Possible Improvements - PPilger/text-detection GitHub Wiki

General

Automated parameterization

Some parameters may be automatically set. Analysing the histogram may be a good approach. The analysis done so far is stored in the folder "analysis".

BackgroundProcessor (parameter distance):

Calculating the average area per object (number of white pixels / number of objects where the latter one can be determinded by counting the contours) after processing the image (so the image has to be processed many times to figure out the optimal value) proves very promising for 2 of the 3 test images (Portolan Atlas completely failed).

Failed attemps:

Using the histogram of the difference image (variable img before validating) as the histogram has no "keypoints" near the optimal parameter (manually determined).

Providing a GUI

A GUI would simplify parameterization.

Parallelization

To improve the performance of the tool. It may also be a good idea to look at OpenCVs GPU computing abilities.

Image Processing

BinaryChromaticityProcessor

As the ChromaticityProcessor does quite a good job, this technique could also be used to create a binary processor.

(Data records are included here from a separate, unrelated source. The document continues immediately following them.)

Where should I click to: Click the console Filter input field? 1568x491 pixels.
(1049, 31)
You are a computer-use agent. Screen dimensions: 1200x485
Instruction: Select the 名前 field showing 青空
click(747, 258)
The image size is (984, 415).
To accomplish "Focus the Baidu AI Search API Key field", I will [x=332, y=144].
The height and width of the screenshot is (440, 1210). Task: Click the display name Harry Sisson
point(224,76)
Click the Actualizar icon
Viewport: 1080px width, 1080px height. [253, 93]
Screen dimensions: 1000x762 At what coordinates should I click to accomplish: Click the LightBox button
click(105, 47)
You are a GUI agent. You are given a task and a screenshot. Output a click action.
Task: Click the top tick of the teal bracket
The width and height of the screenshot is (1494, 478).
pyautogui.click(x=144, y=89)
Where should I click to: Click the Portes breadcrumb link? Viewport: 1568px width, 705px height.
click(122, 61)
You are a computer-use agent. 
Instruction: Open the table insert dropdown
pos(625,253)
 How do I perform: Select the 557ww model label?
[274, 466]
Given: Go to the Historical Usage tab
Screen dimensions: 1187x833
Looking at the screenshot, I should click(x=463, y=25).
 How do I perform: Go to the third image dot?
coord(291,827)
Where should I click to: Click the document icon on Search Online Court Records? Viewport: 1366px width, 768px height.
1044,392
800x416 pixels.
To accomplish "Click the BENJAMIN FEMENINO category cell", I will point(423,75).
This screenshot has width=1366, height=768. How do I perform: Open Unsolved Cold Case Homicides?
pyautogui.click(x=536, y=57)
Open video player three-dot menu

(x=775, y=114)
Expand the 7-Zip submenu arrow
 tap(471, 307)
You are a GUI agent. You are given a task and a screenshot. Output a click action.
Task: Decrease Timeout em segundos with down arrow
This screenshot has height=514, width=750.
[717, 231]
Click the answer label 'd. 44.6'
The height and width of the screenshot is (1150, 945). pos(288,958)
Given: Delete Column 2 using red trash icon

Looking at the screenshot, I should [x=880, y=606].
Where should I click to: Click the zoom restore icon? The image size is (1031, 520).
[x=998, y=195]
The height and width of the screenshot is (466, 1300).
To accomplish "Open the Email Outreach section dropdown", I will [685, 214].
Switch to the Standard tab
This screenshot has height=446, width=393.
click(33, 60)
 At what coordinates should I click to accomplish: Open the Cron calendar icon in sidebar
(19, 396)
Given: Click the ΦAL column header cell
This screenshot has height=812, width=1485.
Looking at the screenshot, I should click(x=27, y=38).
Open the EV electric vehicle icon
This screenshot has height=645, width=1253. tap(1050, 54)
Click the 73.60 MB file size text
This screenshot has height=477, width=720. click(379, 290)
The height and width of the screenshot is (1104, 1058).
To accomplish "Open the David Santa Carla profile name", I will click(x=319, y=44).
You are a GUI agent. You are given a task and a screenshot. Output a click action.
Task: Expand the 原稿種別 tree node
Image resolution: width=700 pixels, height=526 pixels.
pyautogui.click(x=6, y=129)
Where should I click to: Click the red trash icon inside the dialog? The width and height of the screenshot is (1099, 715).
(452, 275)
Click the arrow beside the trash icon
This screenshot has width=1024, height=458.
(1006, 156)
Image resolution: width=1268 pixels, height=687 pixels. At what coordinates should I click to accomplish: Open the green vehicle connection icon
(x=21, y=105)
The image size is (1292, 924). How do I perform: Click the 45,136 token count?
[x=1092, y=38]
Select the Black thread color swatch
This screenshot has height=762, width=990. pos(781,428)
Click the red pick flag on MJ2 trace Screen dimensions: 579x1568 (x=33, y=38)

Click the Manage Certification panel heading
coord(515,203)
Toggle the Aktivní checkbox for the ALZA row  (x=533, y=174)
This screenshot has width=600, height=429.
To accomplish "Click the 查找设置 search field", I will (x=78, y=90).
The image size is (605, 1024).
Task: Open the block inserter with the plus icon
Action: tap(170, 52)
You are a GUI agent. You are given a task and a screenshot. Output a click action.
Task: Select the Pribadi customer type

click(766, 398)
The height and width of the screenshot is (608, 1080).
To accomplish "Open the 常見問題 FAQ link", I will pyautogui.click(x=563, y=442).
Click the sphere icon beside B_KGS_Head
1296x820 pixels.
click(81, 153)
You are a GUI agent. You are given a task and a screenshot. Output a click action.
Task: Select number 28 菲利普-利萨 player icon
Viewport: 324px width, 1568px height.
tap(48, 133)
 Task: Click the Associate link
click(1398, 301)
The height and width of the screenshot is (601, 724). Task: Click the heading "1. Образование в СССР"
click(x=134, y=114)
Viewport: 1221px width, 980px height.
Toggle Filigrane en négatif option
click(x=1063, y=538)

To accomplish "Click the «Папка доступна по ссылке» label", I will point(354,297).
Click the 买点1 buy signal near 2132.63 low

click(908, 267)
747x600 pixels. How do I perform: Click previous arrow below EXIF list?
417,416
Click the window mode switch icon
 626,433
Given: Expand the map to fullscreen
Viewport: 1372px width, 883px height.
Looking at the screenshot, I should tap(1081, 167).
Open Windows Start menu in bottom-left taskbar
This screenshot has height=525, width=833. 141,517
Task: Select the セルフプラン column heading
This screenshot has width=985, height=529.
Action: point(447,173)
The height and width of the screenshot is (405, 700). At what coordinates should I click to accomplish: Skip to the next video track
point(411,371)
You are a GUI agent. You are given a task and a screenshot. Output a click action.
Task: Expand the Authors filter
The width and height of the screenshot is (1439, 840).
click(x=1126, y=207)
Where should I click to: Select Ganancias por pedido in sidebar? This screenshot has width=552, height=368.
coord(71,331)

ThicknessVarianceProcessor

Remove objects where the thickness varies strongly (the lines of a text have roughly the same thickness along the whole line in most fonts). SkelettonProcessor can be used as basis for this processor.

SeperationProcessor

Seperate objects that have a weak connection.

Possible approaches:

analysing the contour of the object
analyzing the thickness distribution inside the object
analyzing the color/chromaticity distribution inside the object

Feature Linking

Improve linked features

Linked features may be improved by taking away single features that are not likely to be part of the text. Maybe the ranking could be used to do so. This may also be part of the feature filtering (after feature linking)

Feature Filtering

Remove strongly varying features

It is assumed, that most of the features are detected correctly as text.

Find values of feature-attributes, that most features have in common. Remove all features with strongly differing values.